**Selected text:**

=-=-=

To include a component in a pipeline, use add_component. To add the DataTransform component to the previously created pipeline, try this:

pipeline.add_component(data_transform_0, data=Data(data=reader_0.output.data))

Build Fate NN Model In Keras Style¶

In pipeline, you can build NN structures in a Keras style. Take Homo-NN as an example:

First, import Keras and define your nn structures:

from tensorflow.keras import optimizers
from tensorflow.keras.layers import Dense

layer_0 = Dense(units=6, input_shape=(10,), activation="relu")
layer_1 = Dense(units=1, activation="sigmoid")

Then, add nn layers into Homo-NN model like using Sequential class in Keras:

from pipeline.component.homo_nn import HomoNN

# set parameter
homo_nn_0 = HomoNN(name="homo_nn_0", max_iter=10, batch_size=-1, early_stop={"early_stop": "diff", "eps": 0.0001})
homo_nn_0.add(layer_0)
homo_nn_0.add(layer_1)

Set optimizer and compile Homo-NN model:

homo_nn_0.compile(optimizer=optimizers.Adam(learning_rate=0.05), metrics=["Hinge", "accuracy", "AUC"],
                  loss="binary_crossentropy")

Add it to pipeline:

pipeline.add_component(homo_nn, data=Data(train_data=data_transform_0.output.data))

Set job provider¶

In version 1.7 and above, user can specify the fate's version to submit the job. If it's not specified, default version will be used.

=-=-=

**Entries:**

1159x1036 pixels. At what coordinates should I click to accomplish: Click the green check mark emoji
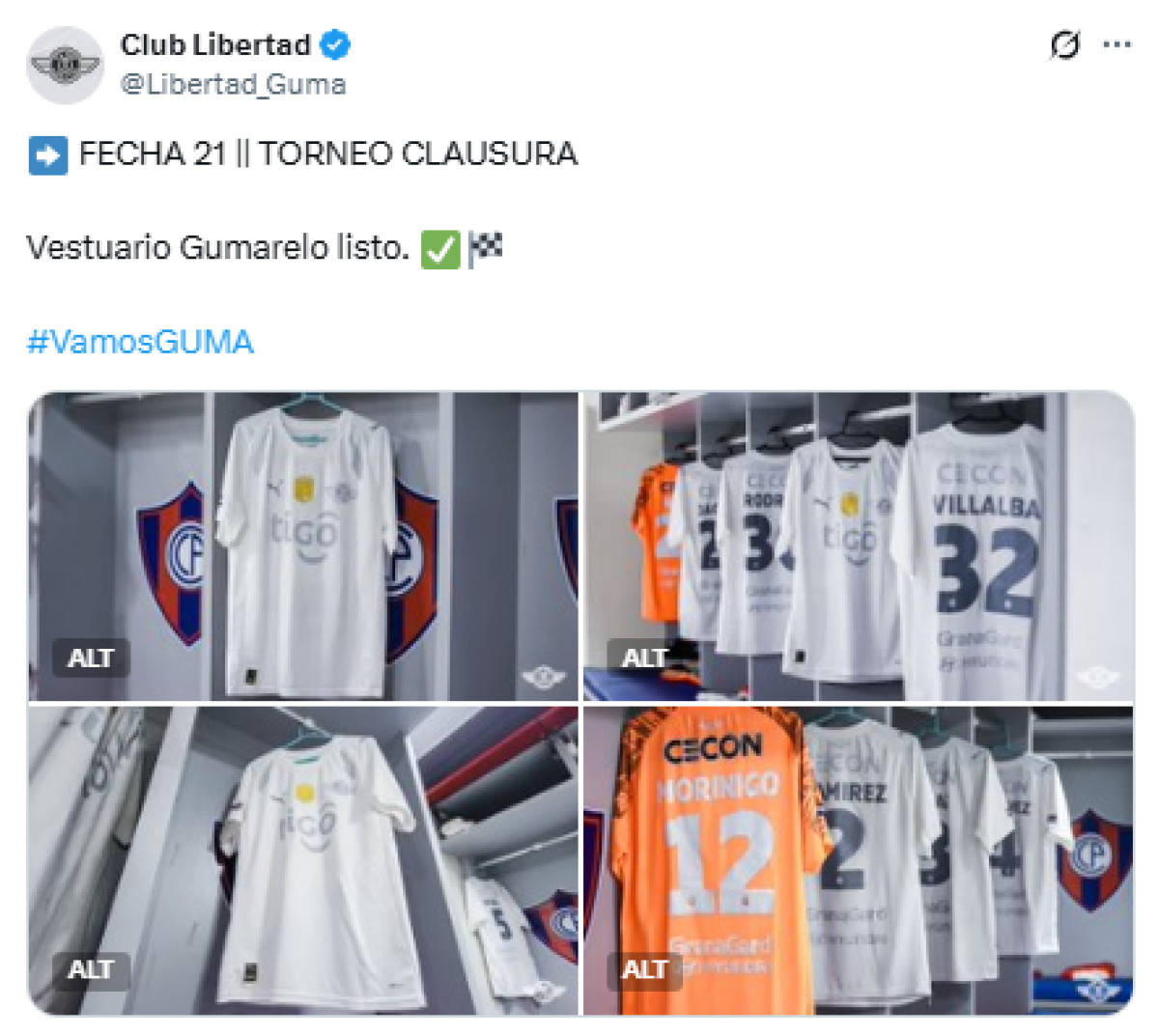(440, 249)
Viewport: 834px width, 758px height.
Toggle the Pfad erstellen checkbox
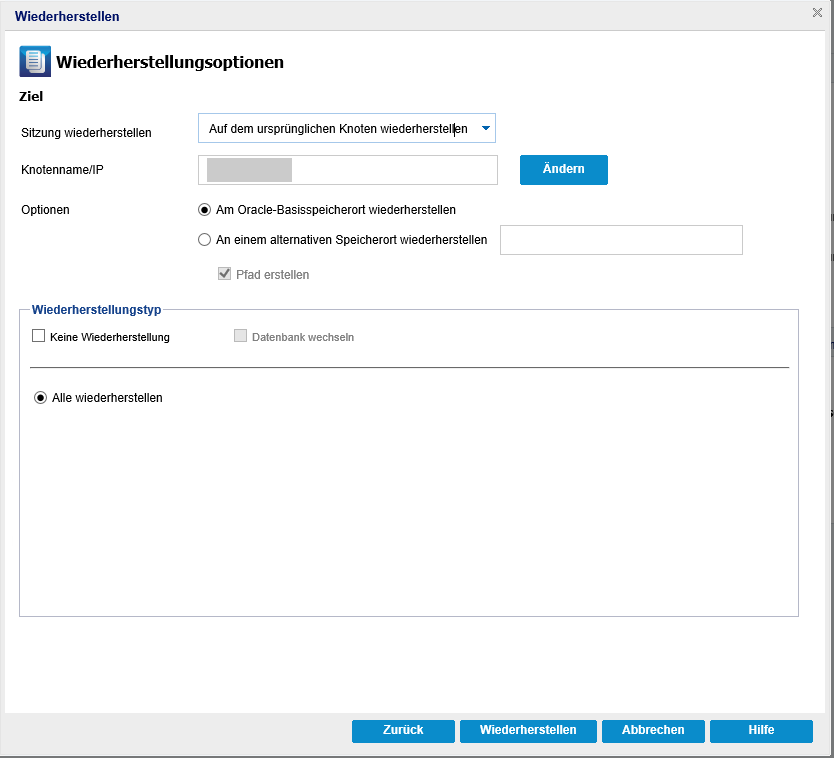pyautogui.click(x=224, y=274)
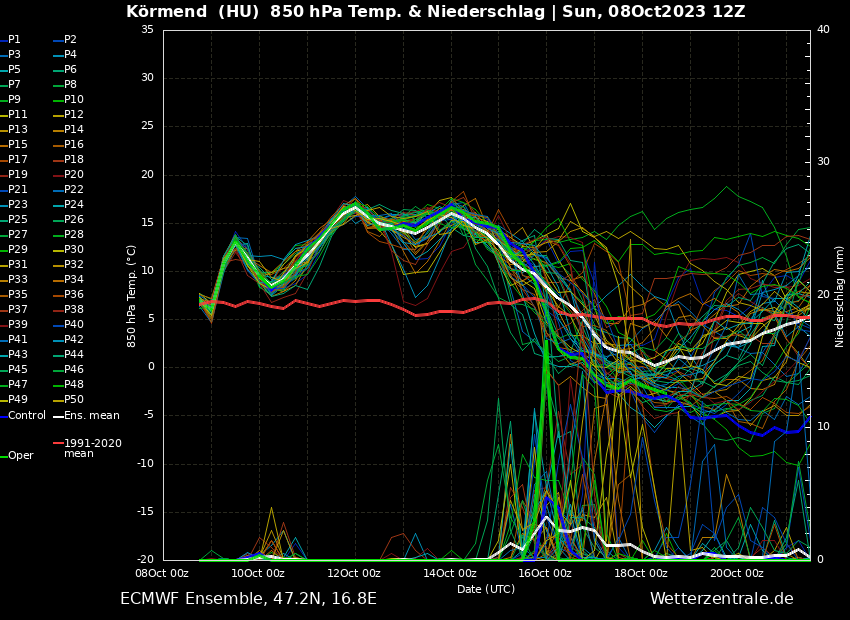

=-=-=

**Exercises:**
A. Answer these questions from the pipeline guide, one line each, marked like the questions:
(i) Which method includes a component in a pipeline?
(ii) What activation does layer_1 use?
(iii) Starting with which version can the user specify the FATE version for submitting a job?
B. Summarize the pipeline guide in two sentences.
C. Write the next part of the pipeline guide, picking up after its final sentence.

**Answers to the exercises:**
A.
(i) add_component
(ii) sigmoid
(iii) Version 1.7 (and above)

B. Components are included in a pipeline with add_component, and Homo-NN models can be built in a Keras style by defining Dense layers, adding them to a HomoNN component, compiling it with an optimizer, metrics, and a loss, and then adding it to the pipeline. In version 1.7 and above, the user can specify the FATE version used to submit a job, and the default version is used if none is specified.

C.
a. set global version

pipeline.set_global_job_provider("fate@1.7.0")

b. component with specified version

homo_nn.provider = "fate@1.7.0"

Init Runtime JobParameters¶

In version 1.7 and above, user no longer needs to initialize the runtime environment, like 'work_mode',

Run A Pipeline¶

Having added all components, user needs to first compile pipeline before running the designed job. After compilation, the pipeline can then be fit(run train job).

pipeline.compile()
pipeline.fit()

Query on Tasks¶

FATE Pipeline provides API to query component information, including data, model, and summary. All query API have matching name to FlowPy, while Pipeline retrieves and returns query result directly to user.

summary = pipeline.get_component("hetero_lr_0").get_summary()

Deploy Components¶

Once fitting pipeline completes, prediction can be run on new data set. Before prediction, necessary components need to be first deployed. This step marks selected components to be used by prediction pipeline.

# deploy select components
pipeline.deploy_component([data_transform_0, hetero_lr_0])
# deploy all components
# note that Reader component cannot be deployed. Always deploy pipeline with Reader by specified component list.
pipeline.deploy_component()

Predict with Pipeline¶

First, initiate a new pipeline, then specify data source used for prediction.

predict_pipeline = PipeLine()
predict_pipeline.add_component(reader_0)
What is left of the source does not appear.